Le 4 mai, Greg Brockman, cofondateur et PDG d’OpenAI, a révélé, lors de l’audience opposant Elon Musk à OpenAI, la valeur d’environ 30 milliards de dollars de parts d’OpenAI qu’il détient, et a rendu publiques plusieurs opérations d’investissement privées fortement entremêlées avec celles du PDG Sam Altman. Reuters / Yahoo Finance rapporte qu’au cours des interrogatoires de l’avocat de Musk, Brockman a confirmé qu’il détient des actions de la start-up de puces d’IA Cerebras, et qu’il les détenait encore pendant des discussions internes au sein d’OpenAI portant sur l’acquisition de Cerebras. Par ailleurs, Brockman détient aussi des participations dans la start-up de fusion Helion Energy, où Altman a déjà investi plus de 500 millions de dollars, et détient des parts du fonds familial de la famille Altman depuis 2017.

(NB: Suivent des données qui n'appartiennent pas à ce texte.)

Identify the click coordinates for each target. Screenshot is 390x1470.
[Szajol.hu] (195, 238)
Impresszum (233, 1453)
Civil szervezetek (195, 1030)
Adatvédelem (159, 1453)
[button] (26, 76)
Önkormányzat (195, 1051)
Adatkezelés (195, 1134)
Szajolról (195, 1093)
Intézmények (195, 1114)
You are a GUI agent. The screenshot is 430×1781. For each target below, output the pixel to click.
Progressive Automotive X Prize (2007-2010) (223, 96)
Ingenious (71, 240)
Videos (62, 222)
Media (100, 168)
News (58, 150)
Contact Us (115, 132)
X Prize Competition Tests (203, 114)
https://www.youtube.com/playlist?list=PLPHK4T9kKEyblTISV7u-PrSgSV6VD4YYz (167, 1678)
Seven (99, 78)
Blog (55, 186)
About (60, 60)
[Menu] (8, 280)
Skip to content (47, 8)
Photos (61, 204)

Trois intérêts se recoupent : Cerebras, Helion, le fonds familial d’Altman
Les liens financiers précis révélés par Brockman en tribunal :
Cerebras (start-up de puces d’IA) — Brockman détient des actions de Cerebras, et, alors que des discussions internes à OpenAI ont eu lieu à plusieurs reprises au sujet d’une acquisition de Cerebras, il n’a pas encore cédé ses parts. OpenAI a ensuite abandonné l’acquisition et Cerebras a procédé à son IPO. Brockman est à la fois PDG d’OpenAI et actionnaire d’un potentiel objectif d’acquisition, ce qui rend le conflit d’intérêts évident
Helion Energy (start-up de fusion) — Altman a investi personnellement plus de 500 millions de dollars, et Brockman détient également des parts. OpenAI a un intérêt stratégique pour l’énergie de la fusion et les besoins de calcul à long terme ; Helion est un fournisseur potentiel
Fonds familial d’Altman — En 2017, Altman a accordé à Brockman des parts d’un fonds familial, valorisées à l’époque à 10 millions de dollars. Huit ans plus tard, la valeur de ce fonds n’est pas rendue publique, mais la forte hausse de la composition d’investissements personnels d’Altman aurait déjà considérablement revalorisé ces parts
Les trois éléments, combinés, dessinent un phénomène : les intérêts financiers privés de Brockman, avec, d’un côté, le portefeuille d’investissements personnels de Altman et, de l’autre, les décisions stratégiques d’OpenAI, créent un recoupement en trois directions. L’équipe juridique de Musk soutient que c’est précisément la motivation clé expliquant pourquoi Brockman a continué à soutenir Altman tout au long du processus de transformation d’OpenAI, d’une structure à but non lucratif vers une structure à but lucratif.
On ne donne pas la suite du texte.